'''
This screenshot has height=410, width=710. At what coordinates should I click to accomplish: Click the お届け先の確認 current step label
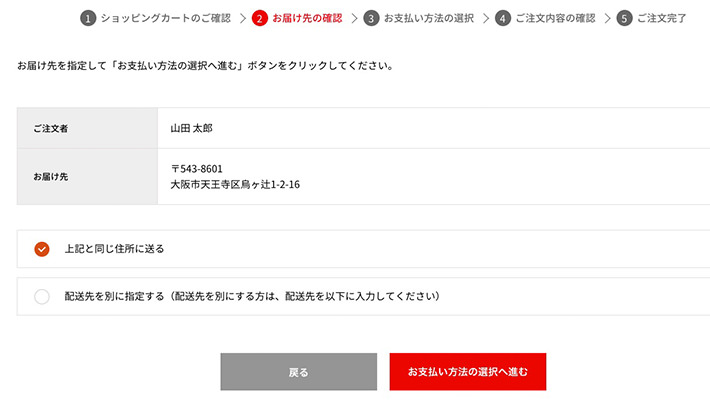[x=307, y=18]
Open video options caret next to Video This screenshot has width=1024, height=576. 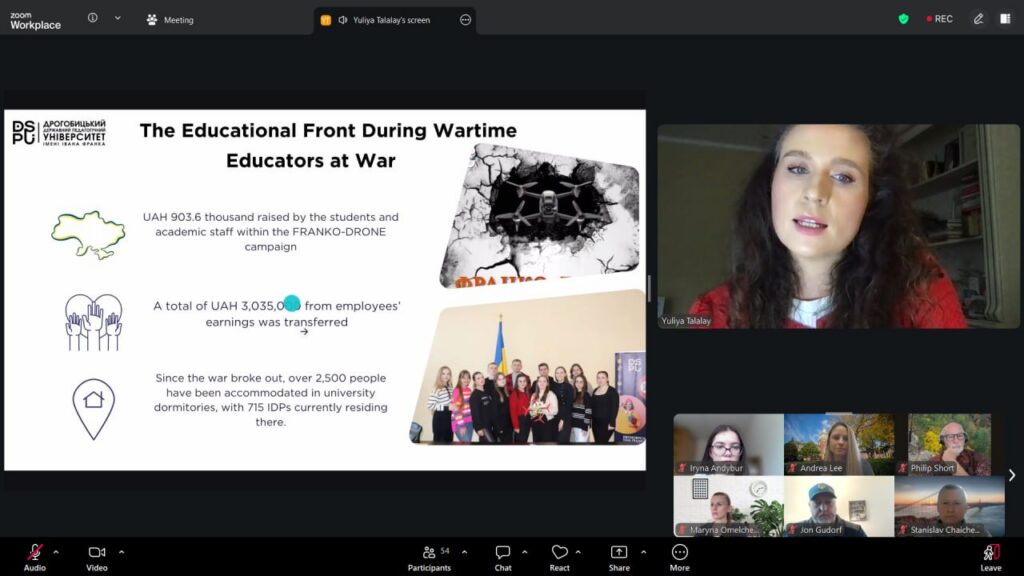point(121,552)
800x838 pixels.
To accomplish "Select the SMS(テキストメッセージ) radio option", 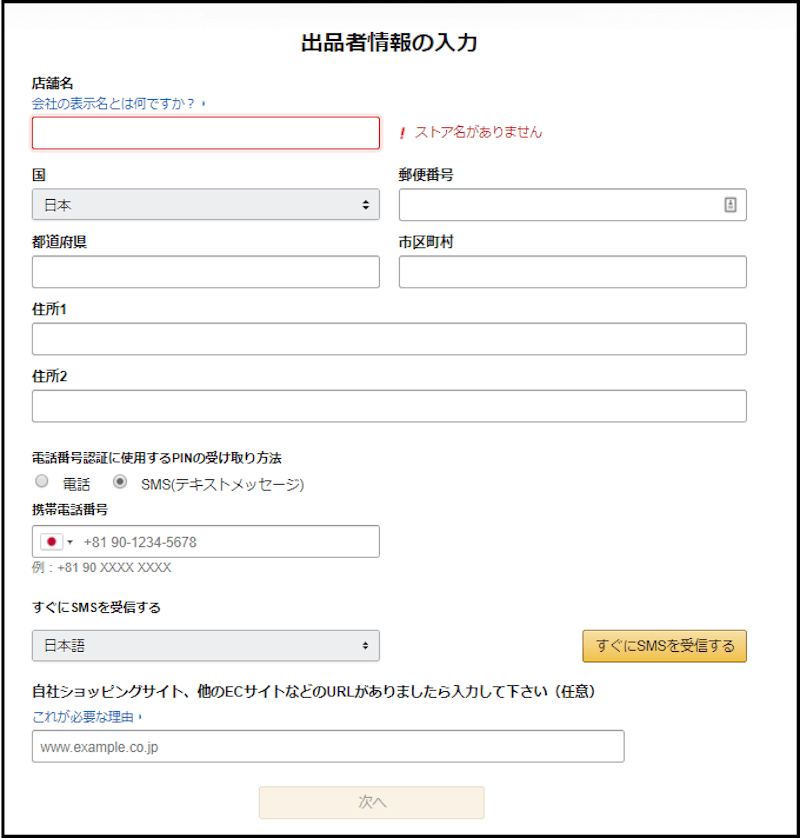I will pos(120,481).
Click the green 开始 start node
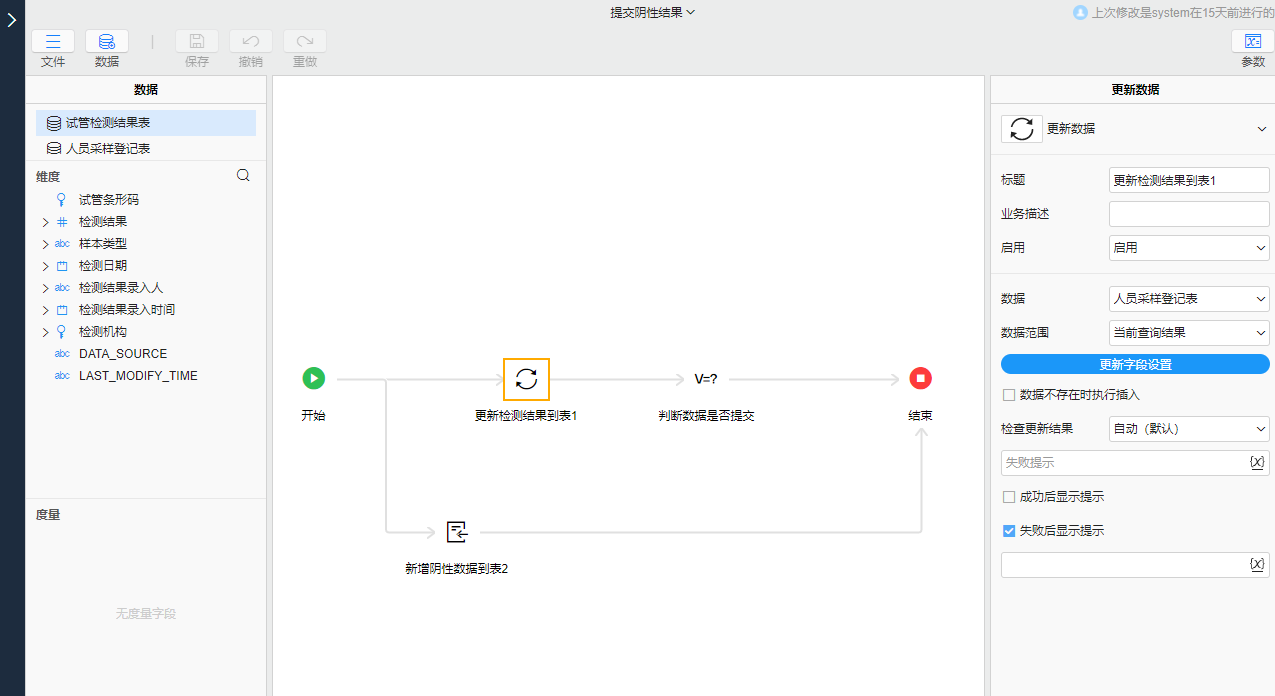 [x=313, y=378]
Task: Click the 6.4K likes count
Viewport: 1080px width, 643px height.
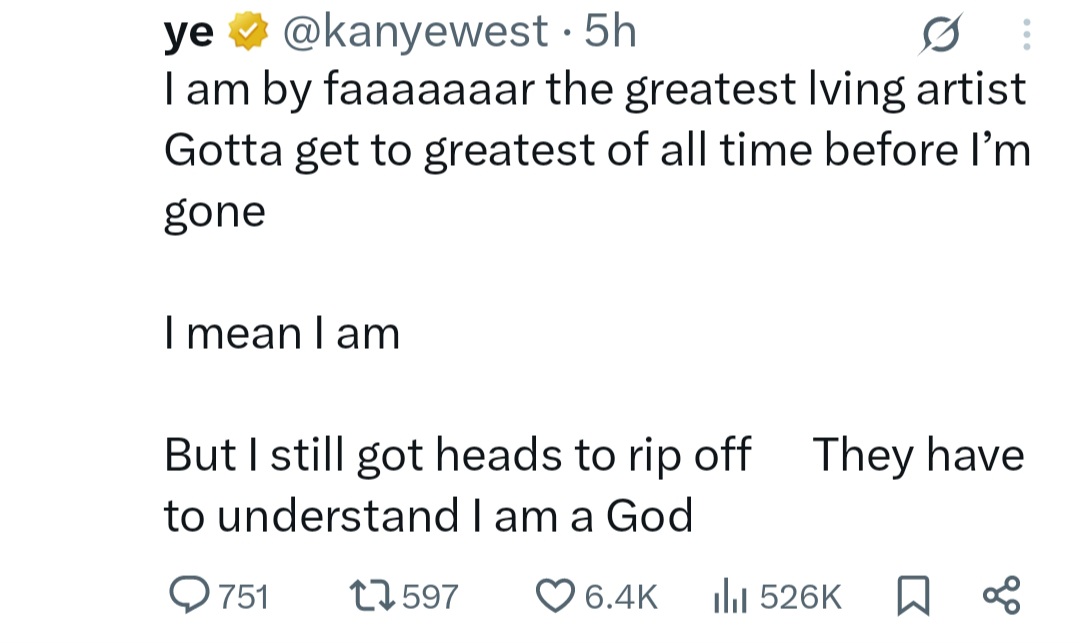Action: 620,597
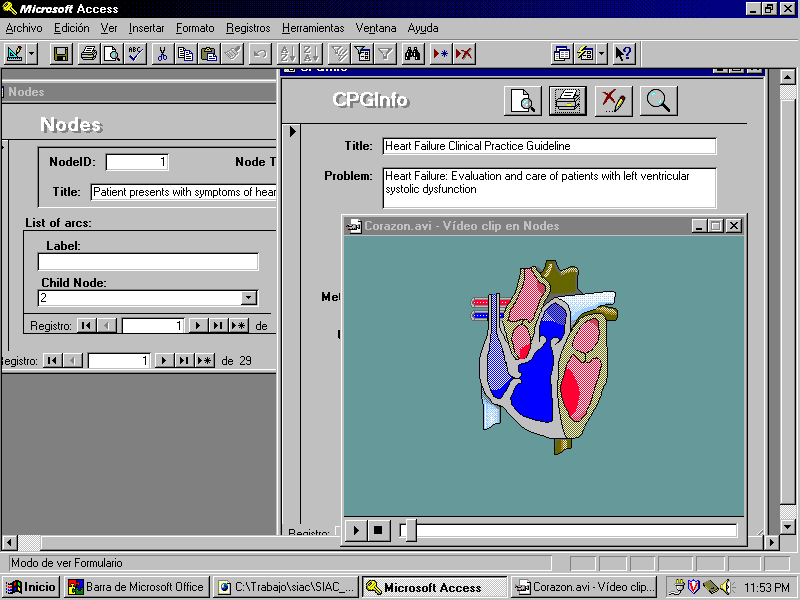This screenshot has width=800, height=600.
Task: Open the Child Node combo box dropdown
Action: click(x=249, y=298)
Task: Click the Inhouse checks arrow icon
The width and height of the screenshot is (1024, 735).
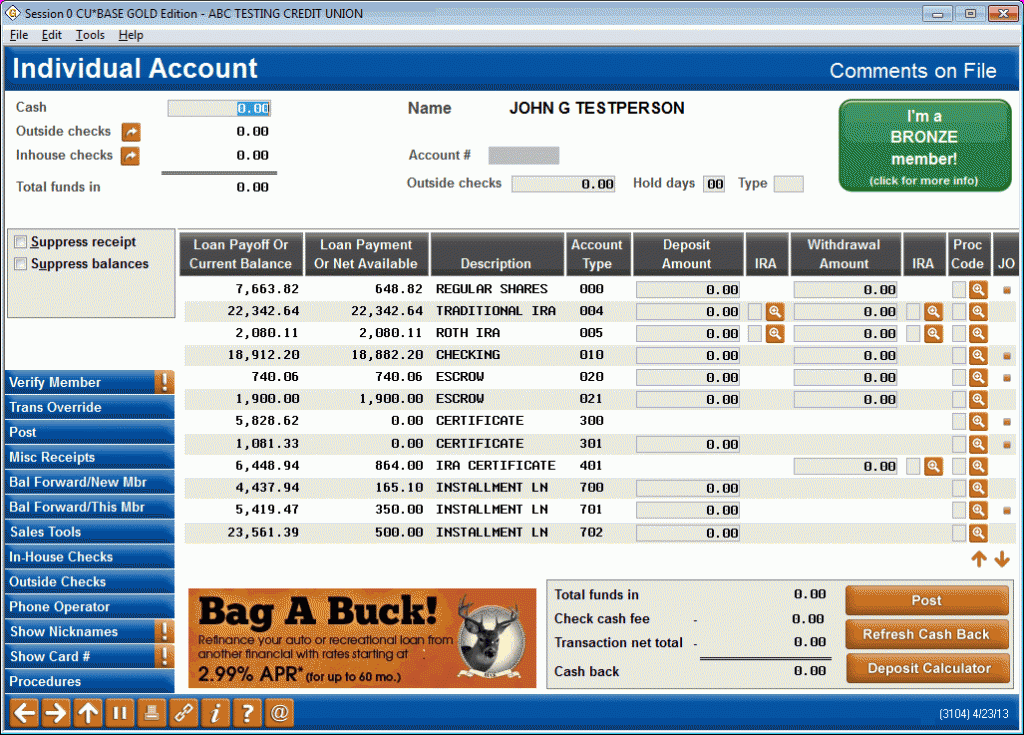Action: (131, 156)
'''
DESCRIPTION OF THE TASK:
Everything from the line with "Click the green 开始 start node" through the last line of the listing above is to be copied exactly, both ends included, except the pictures.

SOLUTION FOR THIS TASK:
Click the green 开始 start node
 [x=313, y=378]
Task: Click the 6.4K likes count
Viewport: 1080px width, 643px height.
Action: 620,597
This screenshot has width=800, height=600.
Task: Open the Child Node combo box dropdown
Action: click(x=249, y=298)
Task: Click the Inhouse checks arrow icon
The width and height of the screenshot is (1024, 735).
Action: (131, 156)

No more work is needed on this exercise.